Martin Edmond observes: ‘Alan … valued innocence, because he was a kind of innocent himself. He’s come up through a system—church, primary school, high school, the universities—that automatically disparaged people like himself … poor, working class … and developed ferocious defence mechanisms. He had a sharp tongue … he liked to parody authority figures … Offstage, he was just as funny.’
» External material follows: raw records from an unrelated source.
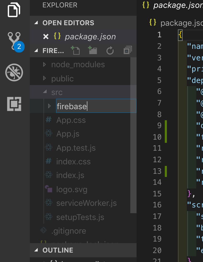Open Source Control view with 2 changes
This screenshot has height=262, width=203.
click(x=14, y=41)
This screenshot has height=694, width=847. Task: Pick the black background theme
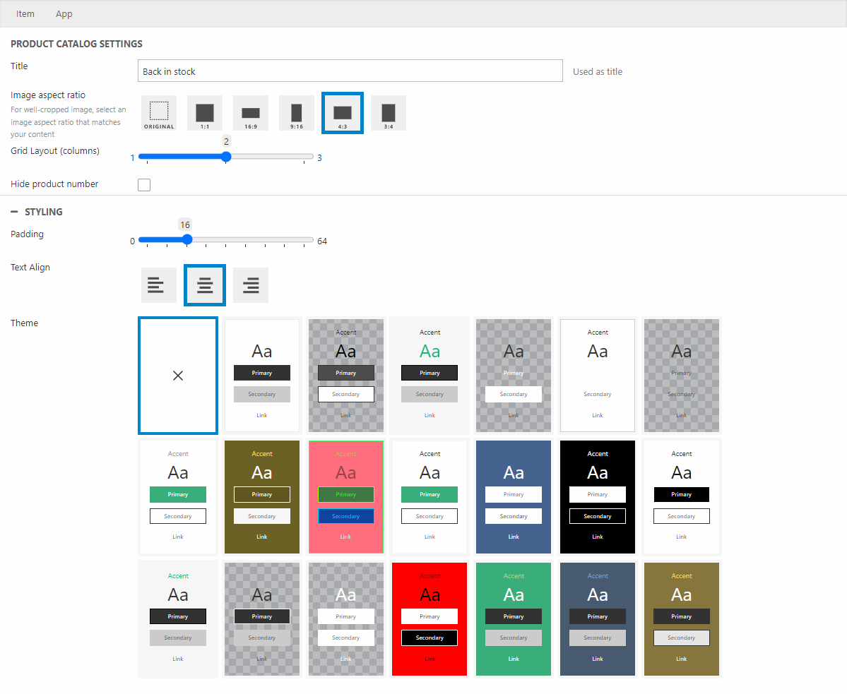(598, 497)
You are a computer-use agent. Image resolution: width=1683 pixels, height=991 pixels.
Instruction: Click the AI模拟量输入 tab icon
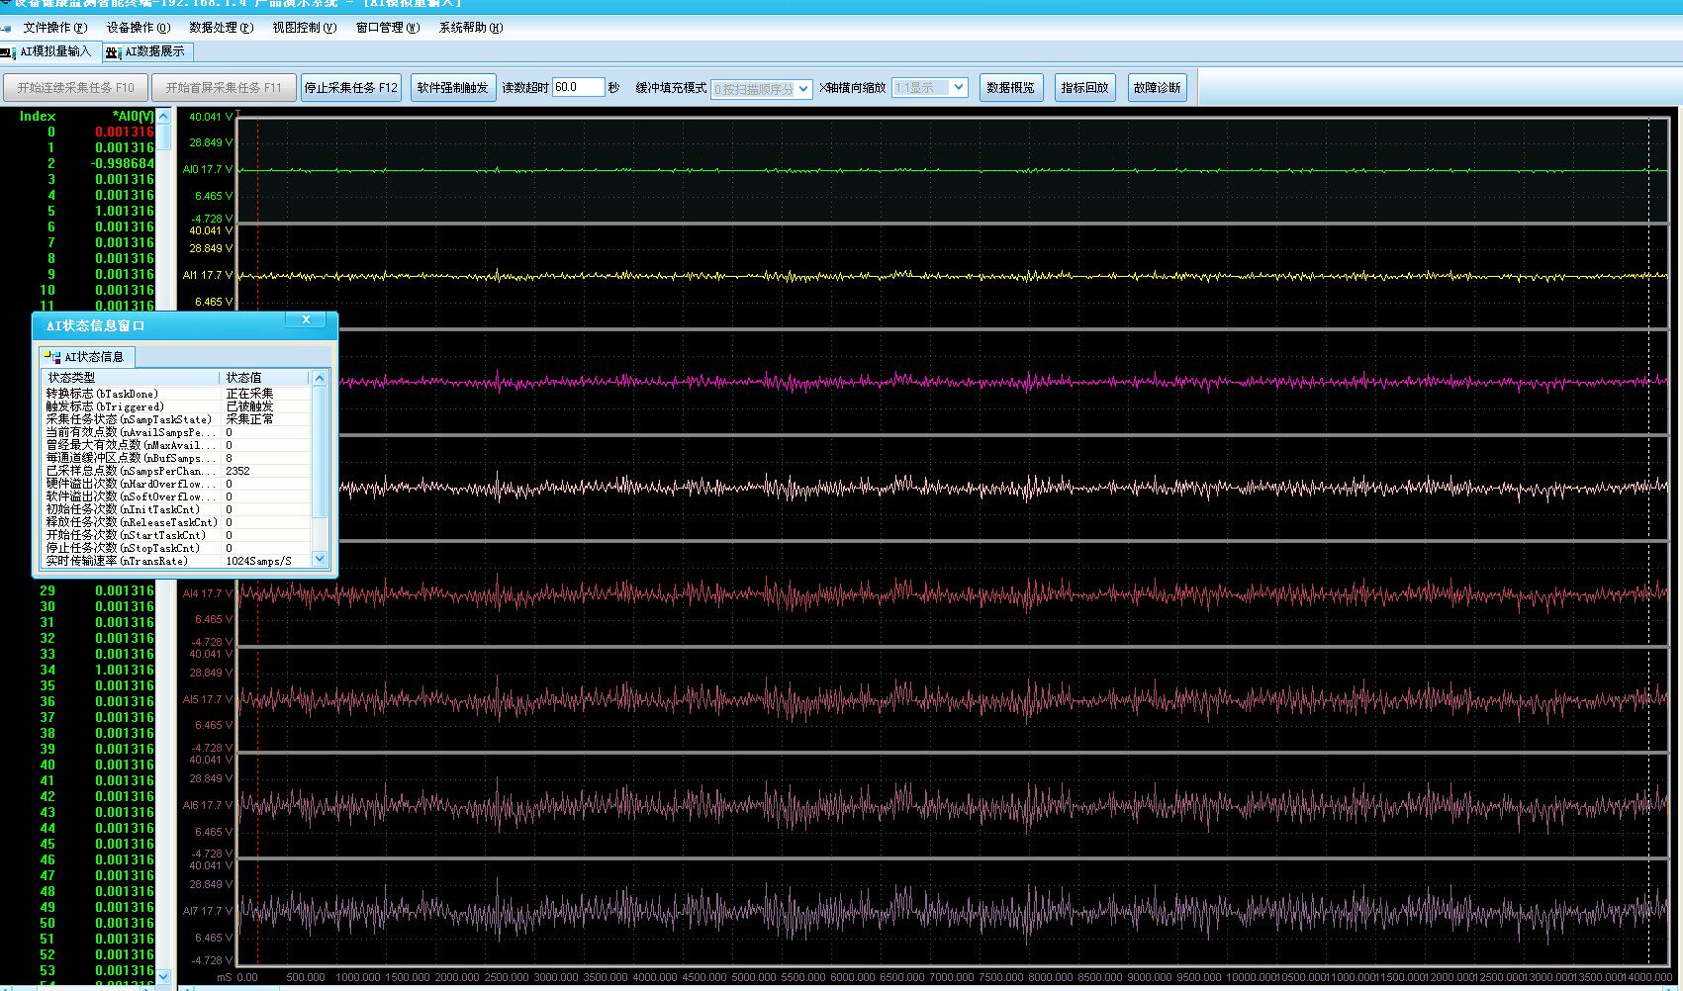[9, 52]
Emblematic of the hippie or yippie counterculture, Red Mole’s aesthetic sought to embody the shared fever dreams of true believers in pursuit of catharsis. Theirs was the kind of theatrical ensemble that aimed to convert its deprivations and inadequacies into advantages, into a virtue. They created performances using scavenged and home-made props, along with hand-me-down themes and motifs, all given an ironic, sardonic or comic twist. They made theatre from the day’s news, neighbourhood events and the mythic possibilities of National Geographic magazine. They welcomed happenstance, serendipities and synchronicities; they prided themselves on their catch-as-catch-can glamour; they were like a cartoon creature suddenly aware that it is over the cliff-top and out in mid-air, running to keep up with itself. The Red Mole manifesto claimed their purpose was ‘to keep the romance alive’: that is the romance of the Sixties. As a ‘poor theatre’ of vagabond actors they were out to challenge the complacencies of mainstream theatre and its ‘bourgeois formalism’. Sometimes raw, shambolic, even amateurish, they were nevertheless, as a tribe, energised and effervescent. Onstage, their quicksilver energy made them incandescent, even dazzling. Performing relentlessly in the second half of the 1970s, they drew audiences to their flame.
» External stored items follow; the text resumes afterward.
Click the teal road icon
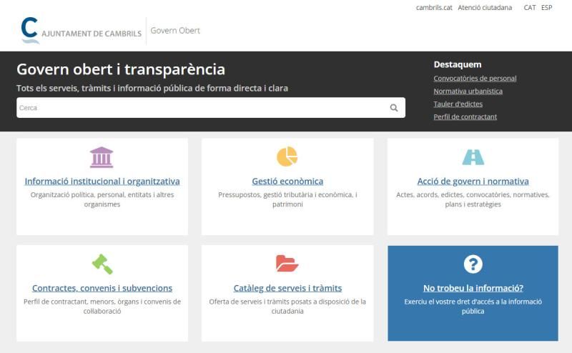The width and height of the screenshot is (572, 353). tap(473, 157)
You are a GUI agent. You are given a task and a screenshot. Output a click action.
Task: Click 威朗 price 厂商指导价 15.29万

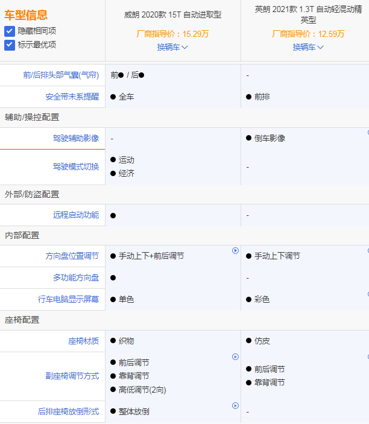pos(172,34)
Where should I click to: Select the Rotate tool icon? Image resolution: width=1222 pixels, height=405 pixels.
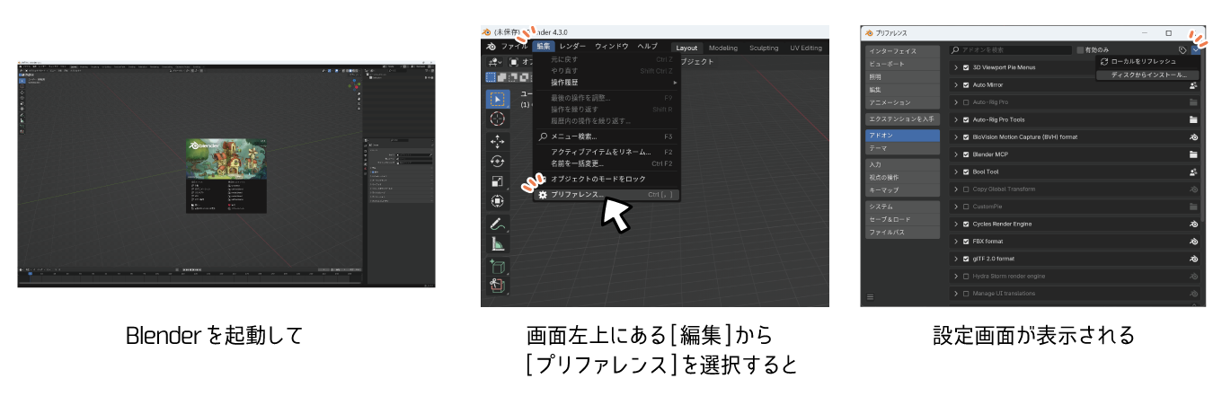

Red Mole emerged from a particular nexus of creative ferment in New Zealand. Martin Edmond provides a vivid sense of the kaleidoscopic swirl of political, social and cultural unrest taking place. Partly it was that a great wave of Plunket-raised baby boomers came of age, disenchanted with the old order and seeking transformation, enlightenment, euphoria. For the first time, there was mass jet-set travel and the spiritual uplift of a variety of mind-altering drugs available: in the 1970s, the term ‘high society’ was repurposed through-out the land. (Though, as Edmond’s reference to his fit of madness at the start of the book implies, there was also drug psychosis and addiction to contend with.) This youth wave, in keeping with the carnivalesque atmosphere, prized theatrical self-expression. Edmonds lists Blerta, Philip Dadson’s From Scratch, Jack Body’s Sonic Circus, Paul Maunder’s Amamus, Ken Rea’s Living Theatre and Francis Batten’s Theatre Action among other artistic collectives that sprang up, alongside of course the numerous rock groups, all wanting to express some measure of local cultural identity.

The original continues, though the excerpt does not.